:: Auszug zum Lesen ::
Dass die Brüsseler Führungsspitze so drängt, hat damit zu tun, dass David Cameron angedeutet hat, dass sich die britische Seite erst einmal Zeit nehmen will, ehe sie in Brüssel offiziell einen Antrag auf Austritt stellen wird. Cameron will dies seinem Nachfolger überlassen, der wahrscheinlich im Oktober antritt. Einer der aussichtsreichen Kandidaten, Brexit-Befürworter Boris Johnson, betonte am Freitag auch es gebe “keine Eile”, die Prozedur nach Artikel 50 des EU-Vertrags in Gang zu setzen, damit Großbritannien aus der Union entlassen wird.
Die Briten haben einen guten Grund für ihre gemächliche Gangart: Wenn ihren Wunsch zum Austritt einmal offiziell angemeldet haben, dann läuft die Uhr. Die Austrittsverhandlungen dürfen dann nur zwei Jahre dauern. Sie könnten theoretisch um ein Jahr verlängert werden, aber dem müssten alle anderen 27 EU-Mitgliedsstaaten zustimmen – was eher unwahrscheinlich ist. Zwei Jahre, das sagen Experten übereinstimmig, ist ein knappes Zeitfenster für die Scheidungsverhandlungen.
Unterstützung bekommen die Briten von Bundeskanzlerin Angela Merkel. Die schlug am Freitag einen relativ konzilianten Ton an und mahnte zu einem überlegten Vorgehen. Die Europäer müssen sich nun überlegen, wie sie die bevorstehende Herkulesaufgabe angehen. Diejenigen, die ein schnelles, hartes Vorgehen gegenüber den Briten fordern, setzten auf einen Abschreckungsseffekt. Sie wollen an den Briten ein Exempel statuieren, damit kein anderer EU-Staat auf den Gedanken kommt, die Union zu verlassen. Merkel hat eine andere Priorität. Sie will das Verhältnis zu Großbritannien retten, soweit es zu retten ist. Ein abstrünniges Clubmitglied zu bestrafen, liegt ihr völlig fern. Sie, die die Dinge von hinten denkt, warnt vor einem überstürzten Vorgehen.

:: Vorliegende Datensätze ::
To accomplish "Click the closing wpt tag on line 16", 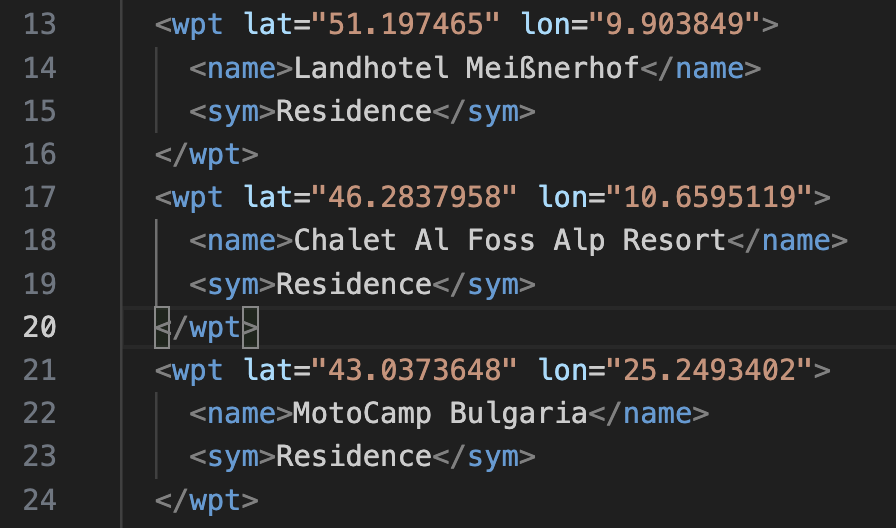I will [206, 155].
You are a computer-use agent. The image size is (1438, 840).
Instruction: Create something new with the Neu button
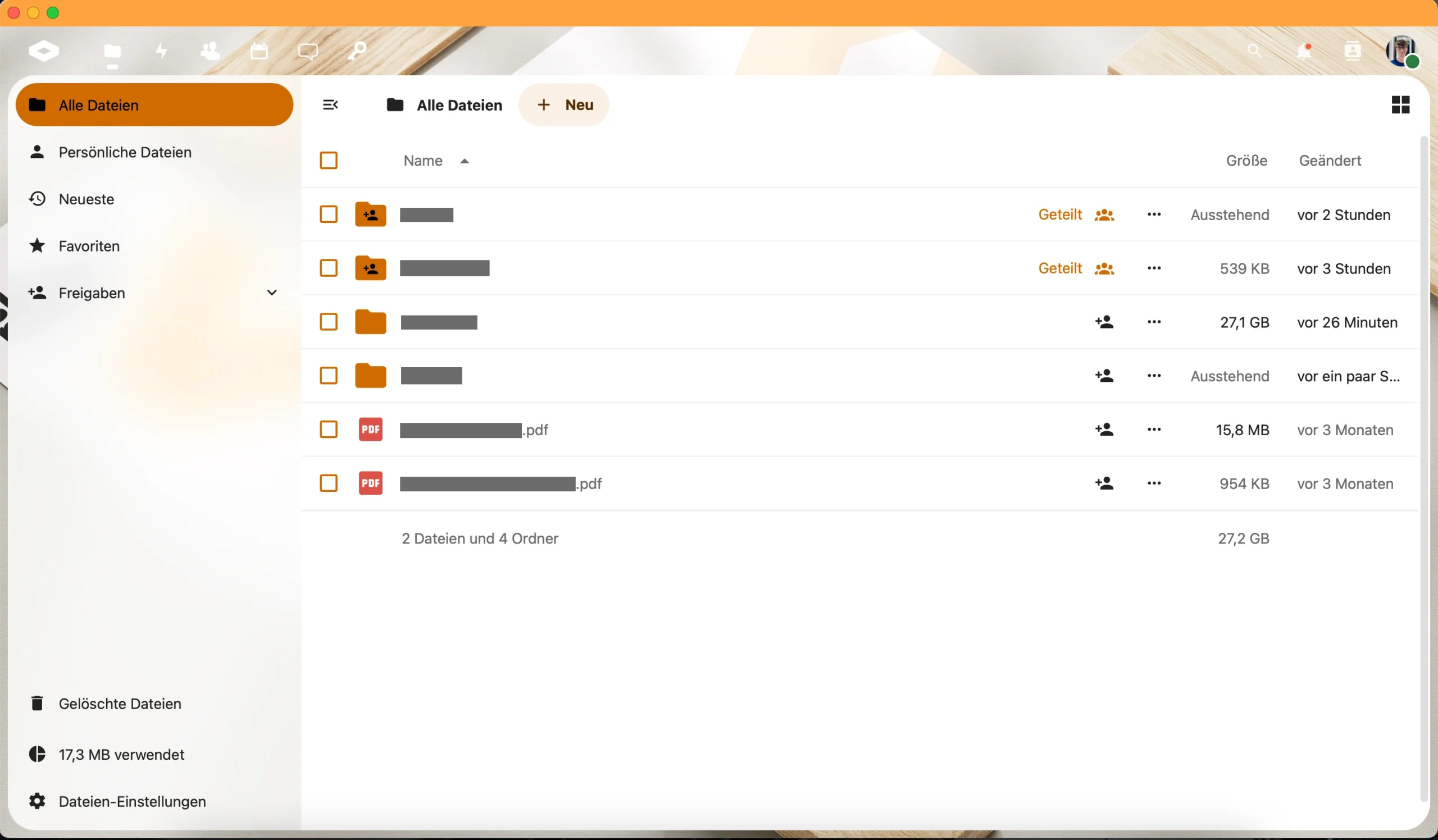pyautogui.click(x=564, y=104)
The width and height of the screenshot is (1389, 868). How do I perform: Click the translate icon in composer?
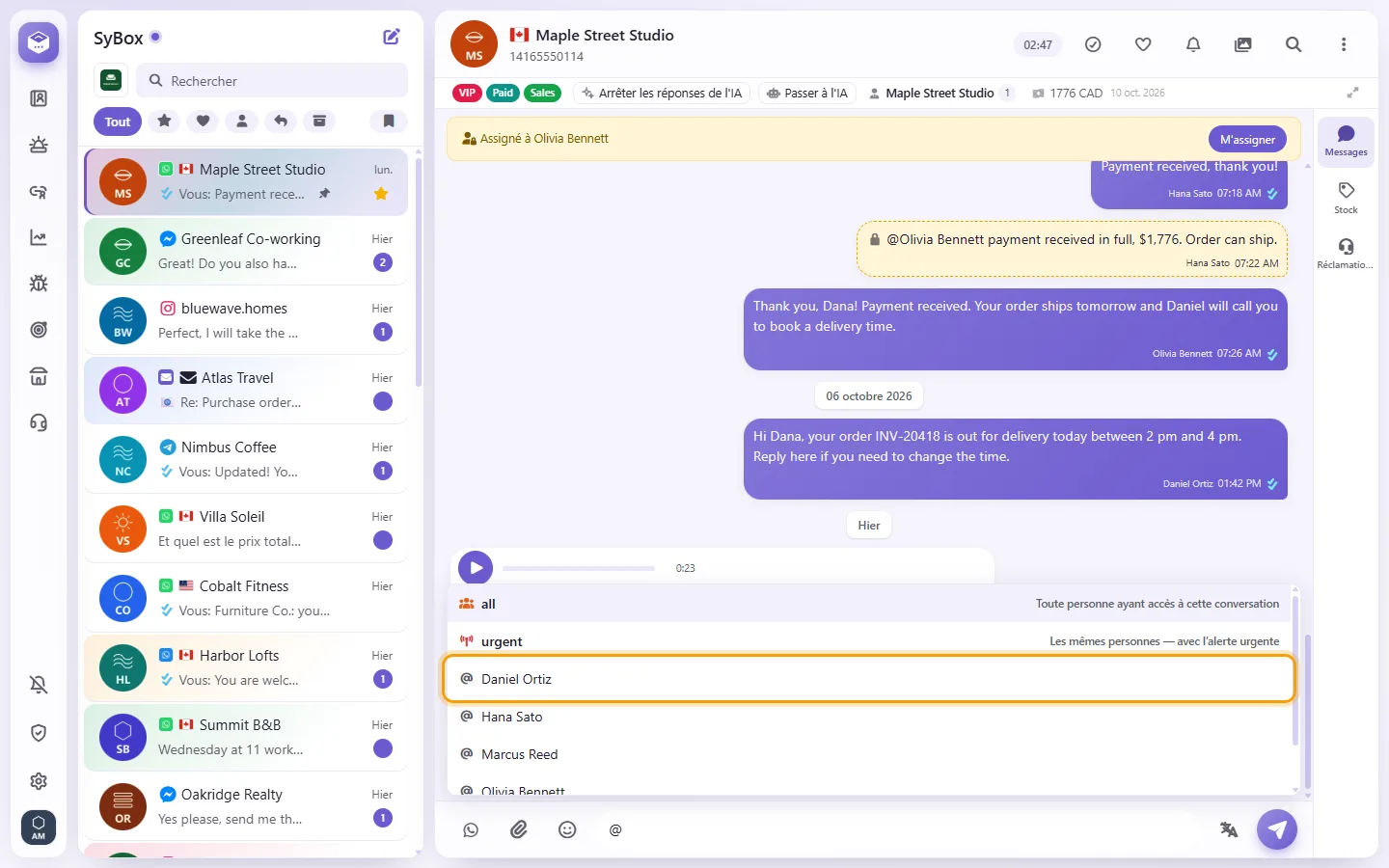click(1229, 829)
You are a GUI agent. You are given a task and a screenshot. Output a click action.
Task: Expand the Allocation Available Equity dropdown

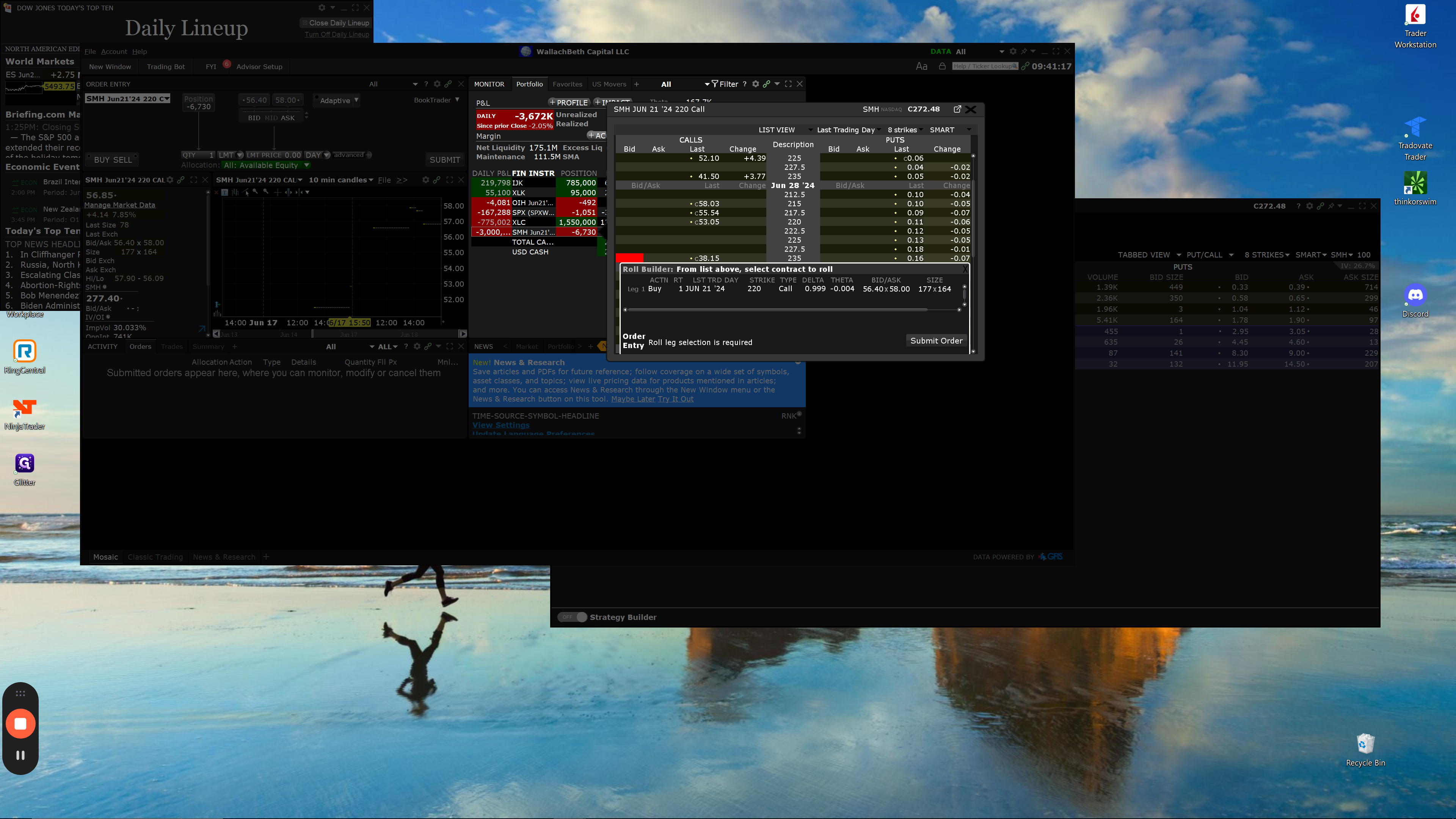click(x=307, y=165)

:: Zu lösende Aufgaben ::
1. Gib bitte aus den Datensätzen alles von der Zeile mit „You are a computer-use“ bis zum Ende der Datensätze unverändert aus, beide Enden eingeschlossen. Lass dabei die Bilder weg.
2. Schreib den Text über den britischen EU-Austritt nach seinem letzten Satz weiter.
Der Text und die Datensätze haben inhaltlich nichts miteinander zu tun.

:: Endgültige Antworten ::
1.
You are a computer-use agent. The image size is (1438, 840).
Instruction: Create something new with the Neu button
pyautogui.click(x=564, y=104)
The width and height of the screenshot is (1389, 868). How do I perform: Click the translate icon in composer?
click(1229, 829)
You are a GUI agent. You are given a task and a screenshot. Output a click action.
Task: Expand the Allocation Available Equity dropdown

click(x=307, y=165)

2.
In den europäischen Regierungszentralen und den Brüsseler Chefetagen ist allen Beteiligen bewusst, dass die weitere Entwicklung der Europäischen Union von der Reaktion abhängt auf die Zäsur, die der Brexit für Europa bedeutet. Zeigt sich Europa in den kommenden Tagen und Wochen einmal mehr zerstritten, hat das Projekt des vereinten Kontinents wenig Zukunft.
Einen ersten Hinweis auf das Maß an Einheit, das die Staats- und Regierungschefs finden können, wird der EU-Gipfel am kommenden Dienstag und Mittwoch bieten. Brüssel und die Regierungszentralen wären gut beraten, bis dahin eine gemeinsame Linie zu finden. Offener Streit wäre die denkbar schlechteste Voraussetzung für einen geordneten Brexit.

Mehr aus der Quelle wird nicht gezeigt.